A production-ready Python library for intelligently chunking PDF documents using sophisticated font analysis, enhanced content filtering, and strategic header detection.

🚀 Features

  • Strategic Header Chunking: Advanced font-size analysis with frequency-based header selection
  • Enhanced Meaning Detection: AI-powered content analysis with metadata pattern filtering
  • Multi-Level Processing: Undersized → Oversized → Hierarchical sub-chunking pipeline
  • Robust Content Filtering: Removes document metadata, page markers, and meaningless fragments
  • Smart Chunk Processing: Intelligent merging of meaningful short chunks
  • Professional Summarization: Extractive summaries with rich metadata output
  • Dual Usage Modes: Simple convenience methods AND advanced custom processing
  • Multiple Output Formats: JSON, CSV, and custom formats with rich metadata

📦 Installation

Basic Installation

pip install PyMuPDF pypdf

🎯 Quick Start - Two Approaches

🟢 Approach 1: Simple Convenience (Recommended for Most Users)

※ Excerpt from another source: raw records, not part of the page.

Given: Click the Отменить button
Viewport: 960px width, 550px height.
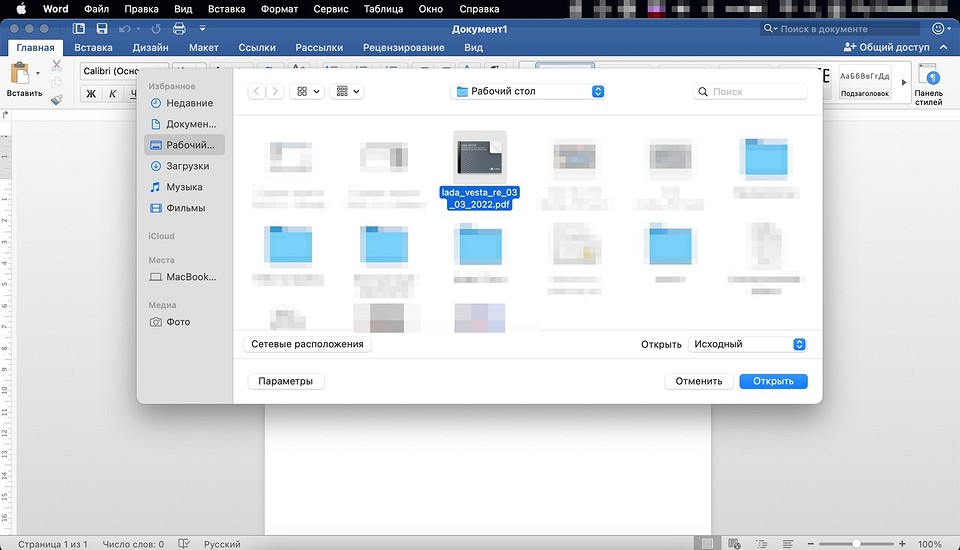Looking at the screenshot, I should 698,381.
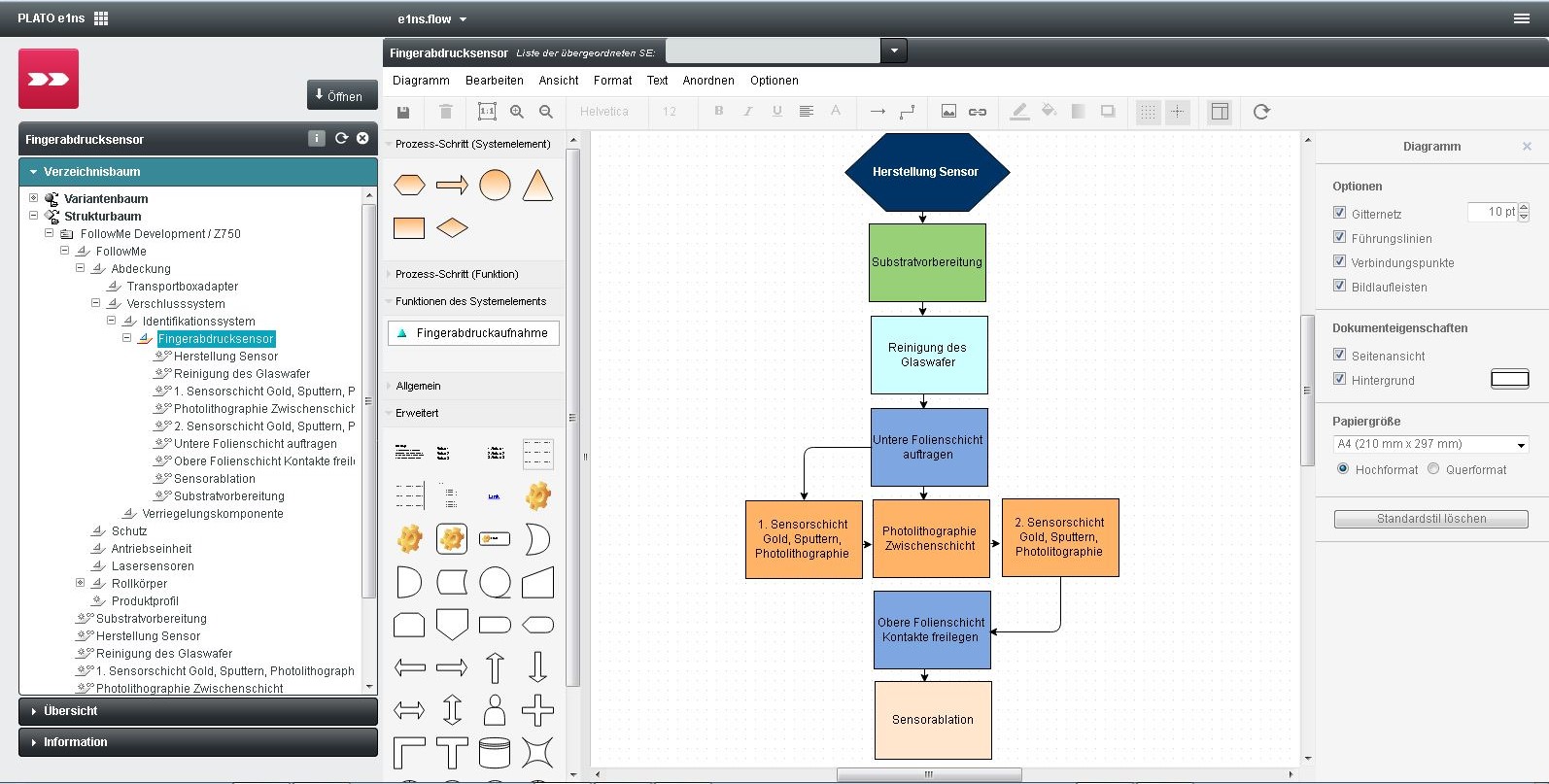This screenshot has height=784, width=1549.
Task: Click the hamburger menu icon at top right
Action: (1522, 18)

Perfect for: Quick prototyping, standard use cases, minimal configuration

from pdf_chunker_for_rag.chunk_creator import CleanHybridPDFChunker

# Initialize and process in one line
chunker = CleanHybridPDFChunker()
output_file = chunker.process_and_save('document.pdf')
print(f"✅ Chunks saved to: {output_file}")

Run the example:

cd examples/
python simple_usage.py

What you get:

  • Automatic header detection and chunking
  • JSON output with metadata
  • Multiple format options (JSON/CSV)
  • Error handling and validation

🔵 Approach 2: Advanced Custom Processing

Perfect for: Custom applications, data analysis, integration with other systems

from pdf_chunker_for_rag.chunk_creator import CleanHybridPDFChunker

# Get raw chunk data for custom processing
chunker = CleanHybridPDFChunker()
chunks, headers = chunker.strategic_header_chunking('document.pdf')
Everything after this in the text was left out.